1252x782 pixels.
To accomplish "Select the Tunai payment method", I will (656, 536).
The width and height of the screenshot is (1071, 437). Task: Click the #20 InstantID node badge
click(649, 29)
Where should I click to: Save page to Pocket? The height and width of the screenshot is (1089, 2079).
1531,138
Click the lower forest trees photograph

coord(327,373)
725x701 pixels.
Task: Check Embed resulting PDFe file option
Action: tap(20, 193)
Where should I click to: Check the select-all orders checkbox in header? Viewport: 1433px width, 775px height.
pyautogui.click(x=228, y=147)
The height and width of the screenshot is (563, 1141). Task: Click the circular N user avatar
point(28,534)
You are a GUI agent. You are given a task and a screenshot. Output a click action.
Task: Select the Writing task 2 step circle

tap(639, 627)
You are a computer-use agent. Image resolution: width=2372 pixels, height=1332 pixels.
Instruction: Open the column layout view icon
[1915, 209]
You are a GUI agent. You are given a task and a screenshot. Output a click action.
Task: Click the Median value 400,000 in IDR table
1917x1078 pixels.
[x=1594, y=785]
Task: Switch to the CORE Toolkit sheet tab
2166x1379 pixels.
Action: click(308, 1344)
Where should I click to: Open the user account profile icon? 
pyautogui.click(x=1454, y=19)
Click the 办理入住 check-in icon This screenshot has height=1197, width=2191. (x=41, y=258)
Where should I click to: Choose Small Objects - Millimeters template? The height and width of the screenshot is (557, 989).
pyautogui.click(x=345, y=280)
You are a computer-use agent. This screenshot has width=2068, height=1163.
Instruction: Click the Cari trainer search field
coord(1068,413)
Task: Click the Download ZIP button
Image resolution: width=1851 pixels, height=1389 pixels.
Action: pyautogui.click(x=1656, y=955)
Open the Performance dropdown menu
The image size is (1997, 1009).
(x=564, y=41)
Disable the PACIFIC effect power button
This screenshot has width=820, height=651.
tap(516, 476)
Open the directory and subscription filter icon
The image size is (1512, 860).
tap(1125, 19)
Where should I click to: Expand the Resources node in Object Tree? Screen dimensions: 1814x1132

» PROBLEM
The full listing, top to bottom: write it out again exactly.

» THE ANSWER
1252x782 pixels.
To accomplish "Select the Tunai payment method", I will (656, 536).
The width and height of the screenshot is (1071, 437). Task: Click the #20 InstantID node badge
click(649, 29)
Where should I click to: Save page to Pocket? The height and width of the screenshot is (1089, 2079).
1531,138
Click the lower forest trees photograph

coord(327,373)
725x701 pixels.
Task: Check Embed resulting PDFe file option
Action: tap(20, 193)
Where should I click to: Check the select-all orders checkbox in header? Viewport: 1433px width, 775px height.
pyautogui.click(x=228, y=147)
The height and width of the screenshot is (563, 1141). Task: Click the circular N user avatar
point(28,534)
You are a GUI agent. You are given a task and a screenshot. Output a click action.
Task: Select the Writing task 2 step circle

tap(639, 627)
You are a computer-use agent. Image resolution: width=2372 pixels, height=1332 pixels.
Instruction: Open the column layout view icon
[1915, 209]
You are a GUI agent. You are given a task and a screenshot. Output a click action.
Task: Click the Median value 400,000 in IDR table
1917x1078 pixels.
[x=1594, y=785]
Task: Switch to the CORE Toolkit sheet tab
2166x1379 pixels.
Action: click(308, 1344)
Where should I click to: Open the user account profile icon? 
pyautogui.click(x=1454, y=19)
Click the 办理入住 check-in icon This screenshot has height=1197, width=2191. (x=41, y=258)
Where should I click to: Choose Small Objects - Millimeters template? The height and width of the screenshot is (557, 989).
pyautogui.click(x=345, y=280)
You are a computer-use agent. This screenshot has width=2068, height=1163.
Instruction: Click the Cari trainer search field
coord(1068,413)
Task: Click the Download ZIP button
Image resolution: width=1851 pixels, height=1389 pixels.
Action: pyautogui.click(x=1656, y=955)
Open the Performance dropdown menu
The image size is (1997, 1009).
(x=564, y=41)
Disable the PACIFIC effect power button
This screenshot has width=820, height=651.
tap(516, 476)
Open the directory and subscription filter icon
The image size is (1512, 860).
tap(1125, 19)
Where should I click to: Expand the Resources node in Object Tree? Screen dimensions: 1814x1132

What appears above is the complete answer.